Matrix-Gla protein promotes osteosarcoma lung metastasis and associates with poor prognosis
Zandueta C (1), Ormazábal C (1), Perurena N (1), Martínez-Canarias S (1), Zalacaín M (2), San Julián M (3), Grigoriadis AE (4), Valencia K (1), Campos-Laborie FJ (5), Rivas JL (5), Vicent S (1,6), Patiño-García A (3,6), Lecanda F (1,6).
(1) Program in Solid Tumors and Biomarkers, Division of Oncology, Center for Applied Biomedical Research (CIMA), University of Navarra, Pamplona, Spain.
(2) Departments of Pediatrics, Orthopedics, Clínica Universidad de Navarra (CUN), School of Medicine, University of Navarra, Pamplona, Spain.
(3) Orthopedics, Clínica Universidad de Navarra (CUN), School of Medicine, University of Navarra, Pamplona, Spain.
(4) Department of Craniofacial Development and Stem Cell Biology, Guy's Hospital, King's College, London, UK.
(5) Bioinformatics and Functional Genomics Research Group. Cancer Research Center (IBMCC-CIC), CSIC and University of Salamanca (CSIC/USAL), Salamanca, Spain.
(6) IdiSNA, Navarra Institute for Health Research, Pamplona, Spain.
Osteosarcoma (OS) is the most prevalent osseous tumour in children and adolescents, and within this, lung metastases remain one of the factors associated with a dismal prognosis. At present, the genetic determinants driving pulmonary metastasis are poorly understood.

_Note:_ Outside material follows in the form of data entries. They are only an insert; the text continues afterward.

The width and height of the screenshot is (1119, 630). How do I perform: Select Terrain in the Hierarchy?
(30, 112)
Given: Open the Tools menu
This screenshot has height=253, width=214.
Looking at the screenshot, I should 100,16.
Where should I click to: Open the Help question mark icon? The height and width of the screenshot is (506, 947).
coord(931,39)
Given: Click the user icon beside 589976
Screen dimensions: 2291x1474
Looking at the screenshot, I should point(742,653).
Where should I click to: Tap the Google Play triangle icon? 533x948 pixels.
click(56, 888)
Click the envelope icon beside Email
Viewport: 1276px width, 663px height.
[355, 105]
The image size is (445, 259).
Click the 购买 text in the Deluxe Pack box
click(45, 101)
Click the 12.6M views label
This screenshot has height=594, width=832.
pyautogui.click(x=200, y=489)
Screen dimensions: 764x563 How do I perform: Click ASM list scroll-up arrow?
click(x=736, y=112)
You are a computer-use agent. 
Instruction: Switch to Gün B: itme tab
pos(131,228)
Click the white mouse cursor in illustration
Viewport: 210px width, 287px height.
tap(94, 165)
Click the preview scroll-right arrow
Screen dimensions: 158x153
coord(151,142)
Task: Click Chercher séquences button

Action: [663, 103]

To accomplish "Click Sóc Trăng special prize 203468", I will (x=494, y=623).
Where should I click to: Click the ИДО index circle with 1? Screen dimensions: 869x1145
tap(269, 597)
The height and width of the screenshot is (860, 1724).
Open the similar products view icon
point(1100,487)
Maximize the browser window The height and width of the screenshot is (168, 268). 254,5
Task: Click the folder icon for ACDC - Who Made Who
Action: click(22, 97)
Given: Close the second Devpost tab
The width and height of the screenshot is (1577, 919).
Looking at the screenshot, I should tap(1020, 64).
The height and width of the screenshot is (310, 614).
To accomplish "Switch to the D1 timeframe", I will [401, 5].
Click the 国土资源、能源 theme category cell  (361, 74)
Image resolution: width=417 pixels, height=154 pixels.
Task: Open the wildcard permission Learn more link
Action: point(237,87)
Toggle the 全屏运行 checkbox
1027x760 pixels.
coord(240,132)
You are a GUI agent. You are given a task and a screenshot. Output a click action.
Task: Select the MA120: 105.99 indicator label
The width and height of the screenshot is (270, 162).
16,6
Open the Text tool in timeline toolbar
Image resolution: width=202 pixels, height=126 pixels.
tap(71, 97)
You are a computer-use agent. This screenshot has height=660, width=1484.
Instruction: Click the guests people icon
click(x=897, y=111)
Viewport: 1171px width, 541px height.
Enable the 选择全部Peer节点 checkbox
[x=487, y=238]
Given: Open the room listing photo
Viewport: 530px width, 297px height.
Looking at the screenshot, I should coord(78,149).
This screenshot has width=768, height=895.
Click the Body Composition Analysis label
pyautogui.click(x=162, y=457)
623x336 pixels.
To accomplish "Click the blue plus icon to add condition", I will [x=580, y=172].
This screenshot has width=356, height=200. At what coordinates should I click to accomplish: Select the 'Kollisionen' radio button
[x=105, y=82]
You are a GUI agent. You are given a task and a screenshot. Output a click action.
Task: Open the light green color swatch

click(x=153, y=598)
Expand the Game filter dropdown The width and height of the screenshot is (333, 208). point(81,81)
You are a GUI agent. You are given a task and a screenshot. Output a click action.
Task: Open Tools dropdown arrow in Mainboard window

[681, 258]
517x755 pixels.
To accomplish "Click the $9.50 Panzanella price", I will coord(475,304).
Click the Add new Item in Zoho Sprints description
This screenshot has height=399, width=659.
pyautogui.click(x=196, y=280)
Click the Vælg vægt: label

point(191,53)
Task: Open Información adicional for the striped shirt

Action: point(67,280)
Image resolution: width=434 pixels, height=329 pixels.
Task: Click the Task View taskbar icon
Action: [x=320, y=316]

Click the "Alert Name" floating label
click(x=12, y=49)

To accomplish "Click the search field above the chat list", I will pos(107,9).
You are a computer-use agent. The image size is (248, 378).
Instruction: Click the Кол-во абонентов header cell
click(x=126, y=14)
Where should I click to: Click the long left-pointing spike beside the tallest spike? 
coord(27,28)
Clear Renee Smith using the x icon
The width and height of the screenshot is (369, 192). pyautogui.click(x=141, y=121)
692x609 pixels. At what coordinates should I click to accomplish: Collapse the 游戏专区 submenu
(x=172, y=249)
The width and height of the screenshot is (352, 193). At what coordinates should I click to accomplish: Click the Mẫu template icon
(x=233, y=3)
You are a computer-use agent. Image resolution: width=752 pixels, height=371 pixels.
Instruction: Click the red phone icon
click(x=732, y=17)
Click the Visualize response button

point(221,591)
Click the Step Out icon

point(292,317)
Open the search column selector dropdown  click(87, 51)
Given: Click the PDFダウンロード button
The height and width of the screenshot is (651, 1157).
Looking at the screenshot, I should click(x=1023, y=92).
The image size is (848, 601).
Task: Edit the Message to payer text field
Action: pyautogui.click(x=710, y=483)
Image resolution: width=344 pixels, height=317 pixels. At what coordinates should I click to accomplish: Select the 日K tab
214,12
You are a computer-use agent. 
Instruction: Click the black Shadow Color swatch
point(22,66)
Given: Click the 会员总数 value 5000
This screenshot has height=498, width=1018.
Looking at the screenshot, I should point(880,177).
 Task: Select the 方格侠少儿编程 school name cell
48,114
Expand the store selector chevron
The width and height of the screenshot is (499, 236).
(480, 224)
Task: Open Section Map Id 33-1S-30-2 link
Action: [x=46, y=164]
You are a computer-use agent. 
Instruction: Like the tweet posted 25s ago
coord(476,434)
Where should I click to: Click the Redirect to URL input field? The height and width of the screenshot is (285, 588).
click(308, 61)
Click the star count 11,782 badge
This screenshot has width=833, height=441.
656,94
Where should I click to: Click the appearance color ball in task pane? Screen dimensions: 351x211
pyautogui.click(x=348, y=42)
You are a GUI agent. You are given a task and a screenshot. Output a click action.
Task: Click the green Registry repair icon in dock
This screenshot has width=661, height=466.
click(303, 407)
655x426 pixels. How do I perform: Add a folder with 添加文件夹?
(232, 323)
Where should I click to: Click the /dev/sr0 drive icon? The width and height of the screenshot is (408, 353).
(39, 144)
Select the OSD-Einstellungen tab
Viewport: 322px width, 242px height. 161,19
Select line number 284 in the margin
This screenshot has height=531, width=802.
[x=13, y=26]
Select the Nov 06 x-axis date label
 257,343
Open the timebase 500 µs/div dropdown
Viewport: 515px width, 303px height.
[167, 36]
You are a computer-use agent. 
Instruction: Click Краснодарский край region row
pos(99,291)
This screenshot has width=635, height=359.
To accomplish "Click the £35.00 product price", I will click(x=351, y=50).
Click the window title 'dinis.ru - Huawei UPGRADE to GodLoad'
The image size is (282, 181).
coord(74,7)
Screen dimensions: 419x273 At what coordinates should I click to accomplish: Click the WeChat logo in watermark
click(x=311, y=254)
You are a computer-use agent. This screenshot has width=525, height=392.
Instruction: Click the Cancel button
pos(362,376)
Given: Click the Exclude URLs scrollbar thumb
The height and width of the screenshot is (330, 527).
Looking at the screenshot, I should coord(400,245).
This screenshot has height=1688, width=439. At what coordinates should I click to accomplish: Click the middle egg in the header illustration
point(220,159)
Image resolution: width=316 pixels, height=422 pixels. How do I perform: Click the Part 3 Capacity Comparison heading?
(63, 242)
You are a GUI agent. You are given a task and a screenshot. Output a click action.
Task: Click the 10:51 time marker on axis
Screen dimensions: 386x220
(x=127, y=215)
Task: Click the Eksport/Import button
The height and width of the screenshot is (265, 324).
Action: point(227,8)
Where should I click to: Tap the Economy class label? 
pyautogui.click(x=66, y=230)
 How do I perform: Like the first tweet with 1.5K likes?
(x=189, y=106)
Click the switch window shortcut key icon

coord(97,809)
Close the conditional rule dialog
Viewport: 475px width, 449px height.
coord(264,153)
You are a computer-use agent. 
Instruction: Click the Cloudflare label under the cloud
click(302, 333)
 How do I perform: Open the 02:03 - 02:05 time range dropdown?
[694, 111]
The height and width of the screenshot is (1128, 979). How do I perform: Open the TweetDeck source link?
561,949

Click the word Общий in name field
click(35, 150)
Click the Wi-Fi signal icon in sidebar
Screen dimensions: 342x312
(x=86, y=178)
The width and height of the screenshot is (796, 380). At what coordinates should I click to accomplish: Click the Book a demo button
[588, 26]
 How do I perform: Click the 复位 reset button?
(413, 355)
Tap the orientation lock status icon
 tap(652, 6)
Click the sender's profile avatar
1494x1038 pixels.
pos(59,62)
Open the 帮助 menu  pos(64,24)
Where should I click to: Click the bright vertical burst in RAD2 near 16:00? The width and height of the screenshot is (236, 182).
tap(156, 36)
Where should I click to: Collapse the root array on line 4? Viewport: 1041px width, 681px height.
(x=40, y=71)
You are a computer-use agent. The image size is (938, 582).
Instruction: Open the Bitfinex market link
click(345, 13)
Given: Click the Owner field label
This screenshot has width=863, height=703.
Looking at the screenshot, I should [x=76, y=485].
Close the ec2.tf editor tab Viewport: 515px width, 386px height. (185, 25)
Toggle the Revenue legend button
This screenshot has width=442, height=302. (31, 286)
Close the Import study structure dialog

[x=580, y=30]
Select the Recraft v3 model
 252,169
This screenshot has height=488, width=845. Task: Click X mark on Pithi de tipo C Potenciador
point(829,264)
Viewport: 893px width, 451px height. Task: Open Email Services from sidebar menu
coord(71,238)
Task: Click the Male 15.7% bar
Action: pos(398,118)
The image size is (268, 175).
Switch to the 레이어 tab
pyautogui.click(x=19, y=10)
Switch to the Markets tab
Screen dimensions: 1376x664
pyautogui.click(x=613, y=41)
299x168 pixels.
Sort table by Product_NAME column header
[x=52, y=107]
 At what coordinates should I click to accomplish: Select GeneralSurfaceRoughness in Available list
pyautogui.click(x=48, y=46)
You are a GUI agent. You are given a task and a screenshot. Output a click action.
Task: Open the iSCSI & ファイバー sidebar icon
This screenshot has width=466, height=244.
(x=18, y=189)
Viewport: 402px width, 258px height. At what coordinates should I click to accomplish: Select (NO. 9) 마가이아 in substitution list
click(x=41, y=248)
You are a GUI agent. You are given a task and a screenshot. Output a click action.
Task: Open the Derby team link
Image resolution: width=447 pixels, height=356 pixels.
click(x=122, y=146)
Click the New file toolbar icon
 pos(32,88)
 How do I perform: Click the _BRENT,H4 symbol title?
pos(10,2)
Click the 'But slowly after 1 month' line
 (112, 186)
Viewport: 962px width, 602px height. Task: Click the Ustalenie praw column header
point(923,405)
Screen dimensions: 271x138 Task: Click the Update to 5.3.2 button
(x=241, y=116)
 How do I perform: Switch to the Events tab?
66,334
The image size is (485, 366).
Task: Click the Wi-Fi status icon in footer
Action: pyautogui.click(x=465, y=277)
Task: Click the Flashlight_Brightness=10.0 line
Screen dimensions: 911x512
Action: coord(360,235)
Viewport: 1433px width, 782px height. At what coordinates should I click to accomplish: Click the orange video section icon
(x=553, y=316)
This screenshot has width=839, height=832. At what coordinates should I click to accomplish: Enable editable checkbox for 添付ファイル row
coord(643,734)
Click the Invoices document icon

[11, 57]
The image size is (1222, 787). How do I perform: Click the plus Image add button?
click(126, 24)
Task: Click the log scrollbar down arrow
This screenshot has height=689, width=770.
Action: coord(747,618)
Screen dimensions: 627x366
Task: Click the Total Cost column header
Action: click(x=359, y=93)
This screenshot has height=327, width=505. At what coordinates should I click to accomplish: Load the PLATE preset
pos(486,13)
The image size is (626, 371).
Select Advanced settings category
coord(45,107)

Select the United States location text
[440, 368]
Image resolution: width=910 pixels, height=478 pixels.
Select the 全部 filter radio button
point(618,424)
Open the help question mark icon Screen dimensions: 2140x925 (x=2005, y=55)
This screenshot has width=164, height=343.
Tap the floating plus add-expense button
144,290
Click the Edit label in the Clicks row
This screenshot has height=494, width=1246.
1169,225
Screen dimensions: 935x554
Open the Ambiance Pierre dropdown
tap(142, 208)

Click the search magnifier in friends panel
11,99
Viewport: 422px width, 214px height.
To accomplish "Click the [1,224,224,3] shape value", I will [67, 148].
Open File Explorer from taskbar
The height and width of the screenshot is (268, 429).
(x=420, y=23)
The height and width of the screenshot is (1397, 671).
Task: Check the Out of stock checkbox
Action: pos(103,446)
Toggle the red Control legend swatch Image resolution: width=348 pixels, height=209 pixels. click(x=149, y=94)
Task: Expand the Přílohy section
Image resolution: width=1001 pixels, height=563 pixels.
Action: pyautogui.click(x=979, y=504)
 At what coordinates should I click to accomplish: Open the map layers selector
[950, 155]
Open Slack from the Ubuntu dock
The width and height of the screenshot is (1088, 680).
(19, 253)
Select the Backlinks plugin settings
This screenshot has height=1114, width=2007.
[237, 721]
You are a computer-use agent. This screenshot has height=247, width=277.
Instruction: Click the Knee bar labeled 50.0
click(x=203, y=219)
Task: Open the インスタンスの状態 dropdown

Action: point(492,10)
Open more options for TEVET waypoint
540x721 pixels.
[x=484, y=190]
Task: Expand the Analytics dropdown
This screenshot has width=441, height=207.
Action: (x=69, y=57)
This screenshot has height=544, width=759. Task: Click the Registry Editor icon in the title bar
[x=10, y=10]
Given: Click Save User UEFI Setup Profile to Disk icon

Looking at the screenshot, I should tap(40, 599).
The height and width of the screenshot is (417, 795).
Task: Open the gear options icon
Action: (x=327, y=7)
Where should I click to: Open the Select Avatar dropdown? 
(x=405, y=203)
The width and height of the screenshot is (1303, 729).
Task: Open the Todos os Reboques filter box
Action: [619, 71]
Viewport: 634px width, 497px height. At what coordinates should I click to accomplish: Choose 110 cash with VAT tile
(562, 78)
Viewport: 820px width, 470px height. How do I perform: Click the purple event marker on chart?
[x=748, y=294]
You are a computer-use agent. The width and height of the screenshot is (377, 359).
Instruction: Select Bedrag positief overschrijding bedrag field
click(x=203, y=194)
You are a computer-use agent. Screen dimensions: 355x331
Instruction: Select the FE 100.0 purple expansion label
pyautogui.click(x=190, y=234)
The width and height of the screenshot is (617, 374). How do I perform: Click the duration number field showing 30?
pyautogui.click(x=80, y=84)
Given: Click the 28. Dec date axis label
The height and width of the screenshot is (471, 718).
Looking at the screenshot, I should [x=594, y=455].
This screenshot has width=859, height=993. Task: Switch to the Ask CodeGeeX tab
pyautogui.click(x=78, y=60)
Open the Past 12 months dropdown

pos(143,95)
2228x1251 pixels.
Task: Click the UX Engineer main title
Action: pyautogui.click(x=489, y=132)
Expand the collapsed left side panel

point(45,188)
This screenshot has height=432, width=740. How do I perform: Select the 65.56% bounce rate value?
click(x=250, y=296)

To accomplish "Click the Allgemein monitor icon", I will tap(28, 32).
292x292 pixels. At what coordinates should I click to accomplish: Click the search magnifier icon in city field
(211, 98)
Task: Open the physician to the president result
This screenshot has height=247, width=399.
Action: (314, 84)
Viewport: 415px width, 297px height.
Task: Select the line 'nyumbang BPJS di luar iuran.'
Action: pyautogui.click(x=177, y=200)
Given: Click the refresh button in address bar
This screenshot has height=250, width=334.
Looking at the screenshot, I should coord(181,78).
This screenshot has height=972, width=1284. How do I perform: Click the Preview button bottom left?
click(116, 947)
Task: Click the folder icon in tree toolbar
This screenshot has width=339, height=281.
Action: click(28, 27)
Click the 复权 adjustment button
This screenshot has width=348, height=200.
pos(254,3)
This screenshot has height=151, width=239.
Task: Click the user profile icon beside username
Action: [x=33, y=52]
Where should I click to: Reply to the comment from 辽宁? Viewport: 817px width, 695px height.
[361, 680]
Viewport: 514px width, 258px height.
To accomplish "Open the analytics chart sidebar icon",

We adopted a novel strategy using robust filtering analysis of transcriptomic profiling in tumour osteoblastic cell populations derived from human chemo-naive primary tumours displaying extreme phenotypes (indolent versus metastatic) to uncover predictors associated with metastasis and poor survival. We identified MGP, encoding Matrix-Gla Protein (MGP), a non-collagenous matrix protein previously associated with the inhibition of arterial calcification.
Using different orthotopic models, we found that ectopic expression of Mgp in murine and human OS cells led to a marked increase in lung metastasis. This effect was independent from the carboxylation of glutamic acid residues required for its physiological role. Abrogation of Mgp prevented lung metastatic activity, an effect that was rescued by forced expression. Mgp levels dramatically altered endothelial adhesion, transendothelial migration in vitro and tumour cell extravasation ability in vivo.
Furthermore, Mgp modulated metalloproteinase activities and TGF-β-induced Smad2/3 phosphorylation. In the clinical setting, OS patients that developed lung metastases had high serum levels of MGP at diagnosis. Thus, MGP represents a novel adverse prognostic factor and a potential therapeutic target in OS.
CITATION J Pathol. 2016 May 12. doi: 10.1002/path.4740